Try it:
Every record that follows should appear again in your answer, exactly the same.
►
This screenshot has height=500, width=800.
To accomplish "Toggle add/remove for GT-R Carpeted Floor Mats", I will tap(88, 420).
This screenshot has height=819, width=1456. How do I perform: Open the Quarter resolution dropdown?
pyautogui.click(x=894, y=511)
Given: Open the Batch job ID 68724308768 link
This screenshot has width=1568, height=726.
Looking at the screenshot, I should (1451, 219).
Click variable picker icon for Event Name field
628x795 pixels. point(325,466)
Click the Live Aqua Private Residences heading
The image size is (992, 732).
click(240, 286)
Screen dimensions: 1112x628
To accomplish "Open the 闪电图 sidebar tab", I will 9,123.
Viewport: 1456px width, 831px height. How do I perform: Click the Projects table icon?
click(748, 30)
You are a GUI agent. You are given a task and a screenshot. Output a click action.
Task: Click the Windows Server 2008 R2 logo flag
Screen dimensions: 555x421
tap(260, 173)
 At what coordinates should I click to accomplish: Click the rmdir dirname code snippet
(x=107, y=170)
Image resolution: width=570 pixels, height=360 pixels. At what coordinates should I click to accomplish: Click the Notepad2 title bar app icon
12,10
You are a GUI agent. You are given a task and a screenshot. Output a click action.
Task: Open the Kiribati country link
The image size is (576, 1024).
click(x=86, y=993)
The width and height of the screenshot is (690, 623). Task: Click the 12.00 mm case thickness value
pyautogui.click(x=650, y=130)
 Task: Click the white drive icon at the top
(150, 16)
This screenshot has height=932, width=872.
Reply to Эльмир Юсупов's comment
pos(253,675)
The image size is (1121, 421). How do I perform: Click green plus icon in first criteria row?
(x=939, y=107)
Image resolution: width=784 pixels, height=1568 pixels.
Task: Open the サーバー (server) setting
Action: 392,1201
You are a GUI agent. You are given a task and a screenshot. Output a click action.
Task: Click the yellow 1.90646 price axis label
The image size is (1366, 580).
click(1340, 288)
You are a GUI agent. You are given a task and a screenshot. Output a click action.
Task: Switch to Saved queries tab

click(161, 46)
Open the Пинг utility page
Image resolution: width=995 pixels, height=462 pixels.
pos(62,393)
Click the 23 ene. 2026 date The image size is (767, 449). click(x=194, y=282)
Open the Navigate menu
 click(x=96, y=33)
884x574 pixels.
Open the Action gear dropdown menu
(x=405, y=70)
◄
Exercise answer:
This screenshot has height=500, width=800.
To accomplish "Toggle add/remove for GT-R Carpeted Floor Mats", I will tap(88, 420).
This screenshot has height=819, width=1456. How do I perform: Open the Quarter resolution dropdown?
pyautogui.click(x=894, y=511)
Given: Open the Batch job ID 68724308768 link
This screenshot has width=1568, height=726.
Looking at the screenshot, I should (1451, 219).
Click variable picker icon for Event Name field
628x795 pixels. point(325,466)
Click the Live Aqua Private Residences heading
The image size is (992, 732).
click(240, 286)
Screen dimensions: 1112x628
To accomplish "Open the 闪电图 sidebar tab", I will 9,123.
Viewport: 1456px width, 831px height. How do I perform: Click the Projects table icon?
click(748, 30)
You are a GUI agent. You are given a task and a screenshot. Output a click action.
Task: Click the Windows Server 2008 R2 logo flag
Screen dimensions: 555x421
tap(260, 173)
 At what coordinates should I click to accomplish: Click the rmdir dirname code snippet
(x=107, y=170)
Image resolution: width=570 pixels, height=360 pixels. At what coordinates should I click to accomplish: Click the Notepad2 title bar app icon
12,10
You are a GUI agent. You are given a task and a screenshot. Output a click action.
Task: Open the Kiribati country link
The image size is (576, 1024).
click(x=86, y=993)
The width and height of the screenshot is (690, 623). Task: Click the 12.00 mm case thickness value
pyautogui.click(x=650, y=130)
 Task: Click the white drive icon at the top
(150, 16)
This screenshot has height=932, width=872.
Reply to Эльмир Юсупов's comment
pos(253,675)
The image size is (1121, 421). How do I perform: Click green plus icon in first criteria row?
(x=939, y=107)
Image resolution: width=784 pixels, height=1568 pixels.
Task: Open the サーバー (server) setting
Action: 392,1201
You are a GUI agent. You are given a task and a screenshot. Output a click action.
Task: Click the yellow 1.90646 price axis label
The image size is (1366, 580).
click(1340, 288)
You are a GUI agent. You are given a task and a screenshot. Output a click action.
Task: Switch to Saved queries tab

click(161, 46)
Open the Пинг utility page
Image resolution: width=995 pixels, height=462 pixels.
pos(62,393)
Click the 23 ene. 2026 date The image size is (767, 449). click(x=194, y=282)
Open the Navigate menu
 click(x=96, y=33)
884x574 pixels.
Open the Action gear dropdown menu
(x=405, y=70)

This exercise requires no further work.